Disrupted supply lines mean higher cost to deliver materials (longer routes, special equipment, etc). Higher prices encourages suppliers to expend the extra $$$ to deliver the goods. Or even new suppliers to enter the market (for example think about construction workers or tree removal companies in the wake of a large storm traveling to where the work is).
If the price can't change (legally) then suppliers will simply ignore the problem until conditions return to 'normal' thus ensuring shortages.
You: Really? There is no historical record of the market responding to increased prices?
Me: we're talking about "price gouging" during disasters or some other event that disrupts normal supply lines
Seems pretty clear what I was talking about. Your hypothesis about price gouging during emergencies doesn't have historical evidence.
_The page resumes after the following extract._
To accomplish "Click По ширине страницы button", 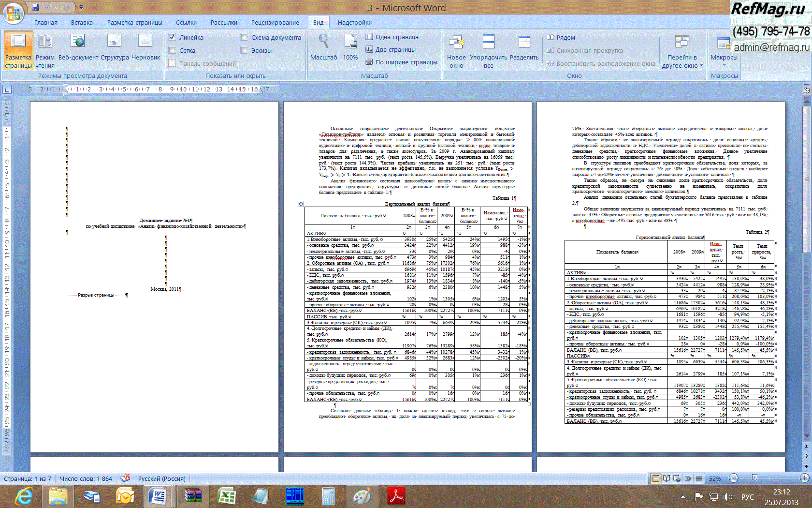I will point(401,62).
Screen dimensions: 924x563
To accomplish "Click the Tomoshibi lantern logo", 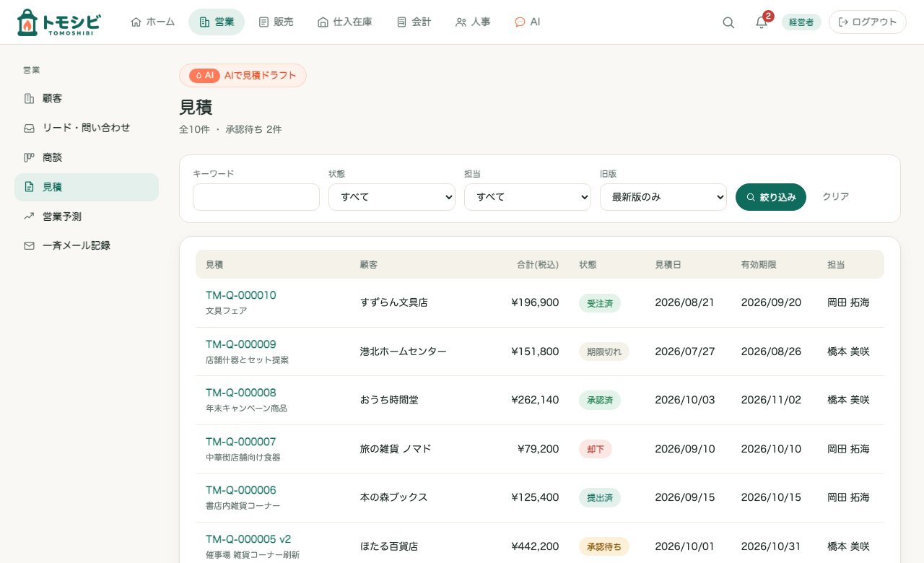I will coord(58,22).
I understand perfectly why you think it should work that way according to your ideology. I was pointing out that, in these circumstances, it doesn't match up with the data.
Plenty of other commenters, with knowledge of inventory logistics, have explained why.
Disrupted supply lines mean higher cost to deliver materials (longer routes, special equipment, etc). Higher prices encourages suppliers to expend the extra $$$ to deliver the goods. Or even new suppliers to enter the market (for example think about construction workers or tree removal companies in the wake of a large storm traveling to where the work is).
If the price can't change (legally) then suppliers will simply ignore the problem until conditions return to 'normal' thus ensuring shortages.